Certes, Jarman est né au cinéma et a une relative célébrité avec la vague punk qui, au milieu des années 70, submerge la Grande-Bretagne. Certes, son premier long métrage (1975) Sebastiane (unique film de l’histoire du cinéma entièrement parlé en latin) fut considéré comme un manifeste homo-érotique frondeur, rejoignant le Pink Narcissus d’Anonymous. Certes, il n’est pas rien que, dans Jubilee, on entende une lesbienne camionneuse hurler sa version très particulière du Rule, Britannia. Et ainsi de suite pour The Garden (1990), où la vie de Jésus est rapportée à une histoire d’homosexualité transcendée, jusqu’à Wittgenstein (1993), où Jarman, considérant que les anecdotes de la vie valent les aphorismes de la pensée, insiste sur la folle biographie du philosophe qui, il est vrai, lorsqu’il fut invité aux États-Unis par l’université de Berkeley, demanda s’il pouvait rencontrer son héroïne : Carmen Miranda.

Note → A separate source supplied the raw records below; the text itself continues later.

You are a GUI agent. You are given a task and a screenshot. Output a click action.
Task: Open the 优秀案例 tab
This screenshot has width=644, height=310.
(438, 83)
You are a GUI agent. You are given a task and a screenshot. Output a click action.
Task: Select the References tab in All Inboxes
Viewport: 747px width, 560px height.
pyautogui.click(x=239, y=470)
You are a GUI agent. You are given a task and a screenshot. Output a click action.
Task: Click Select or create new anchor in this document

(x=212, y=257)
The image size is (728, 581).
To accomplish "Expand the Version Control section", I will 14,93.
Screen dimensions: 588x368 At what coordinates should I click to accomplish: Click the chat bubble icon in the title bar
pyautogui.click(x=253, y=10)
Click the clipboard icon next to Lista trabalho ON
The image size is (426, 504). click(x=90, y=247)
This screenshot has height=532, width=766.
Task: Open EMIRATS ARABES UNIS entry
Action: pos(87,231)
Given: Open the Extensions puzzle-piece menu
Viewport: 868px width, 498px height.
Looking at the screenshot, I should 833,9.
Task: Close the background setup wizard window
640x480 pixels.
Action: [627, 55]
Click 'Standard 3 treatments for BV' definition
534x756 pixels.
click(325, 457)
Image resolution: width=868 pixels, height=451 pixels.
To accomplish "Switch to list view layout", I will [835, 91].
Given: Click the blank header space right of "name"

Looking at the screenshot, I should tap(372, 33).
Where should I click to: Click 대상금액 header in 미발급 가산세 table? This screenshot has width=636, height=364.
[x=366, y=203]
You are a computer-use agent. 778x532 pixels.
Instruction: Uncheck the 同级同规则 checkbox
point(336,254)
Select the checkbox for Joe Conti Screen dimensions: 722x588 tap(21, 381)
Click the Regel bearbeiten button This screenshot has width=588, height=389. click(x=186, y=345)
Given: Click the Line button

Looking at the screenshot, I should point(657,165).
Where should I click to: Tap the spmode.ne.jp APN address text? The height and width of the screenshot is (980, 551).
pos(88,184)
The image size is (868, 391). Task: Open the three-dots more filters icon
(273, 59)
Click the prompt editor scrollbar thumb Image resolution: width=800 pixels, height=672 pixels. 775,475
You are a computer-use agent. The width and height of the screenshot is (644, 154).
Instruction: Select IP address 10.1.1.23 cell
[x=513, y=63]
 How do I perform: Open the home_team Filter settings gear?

Sur tous ces points, Jarman qui fut bien une (drag) queen du queer, frappa dur et sec et on chercherait aujourd’hui un cinéma outrageous qui lui ressemble. Mais ce serait le rater que de le parquer dans ces réductions de lui-même. Ne serait-ce que sur la question de l’homosexualité qui, dans son cinéma, est tout sauf une réponse. Comme Fassbinder, Jarman a toujours considéré que les rapports de classes sont plus forts que les rapports sexuels. Et que la politisation de l’homosexualité, la fameuse «révolution homosexuelle», emporte avec elle le risque de sa propre répression. Voir, ces derniers temps, les dérives sectaires du communautarisme gay, ou, tout ça pour ça, le droit conservateur à se marier, fonder une famille et avoir des enfants, auquel répond une image récurrente dans les films de Jarman : un landau en flammes.
Rêves.
Ça fait du bien de cracher sur un portrait de la Reine ou de Sarkozy quand il prétend être roi, il est nécessaire de défendre les opprimés, mais l’insurrection chez Jarman est d’une nature autrement irréductible. Ses films sont comme des tableaux de son Caravage chéri : tous les souvenirs qu’ils permettent, tous les rêves qu’ils attisent et les raisons de se révolter. On entend le rire d’une femme, on se rappelle de celui de Nico dans La Dolce Vita. Tilda Swinton se lance dans une danse des sept voiles, c’est Isadora Duncan qui revient. On voit un jeune homme fusillé à répétition, c’est Lorca qu’on assassine. Et puis tous ces expulsés, émigrants, sans-papiers, clandestins, bombardés, qui sont les âmes errantes et déportées, éclairées à la torche, filmées au bazooka dans The Last of England, film du XXe siècle qui vaut pour aujourd’hui.
Le cinéma de Jarman est comme une fiole de poppers sous nos narines endormies. A respirer à fond, avec les effets afférents dénombrés par l’impeccable Tilda Swinton : «Le foutoir, l’argot, la musique de Simon Fisher Turner, les vrais visages, l’intellectualisme, la mauvaise humeur, la bonne humeur, l’insolence, les normes, l’anarchie, le romantisme, le classicisme, l’optimisme, l’activisme, la jubilation, l’orgueil, la résistance, l’esprit, la lutte, les couleurs, la grâce, la passion, la beauté.»
Festival Théâtres au cinéma, au Magic Cinéma de Bobigny, du 28 mars au 13 avril. Rens. : 01 41 60 12 36 ou www.magic-cinéma.fr
(1) Ed. Thames et Hudson, 1996, 144 pp., 22,50 €.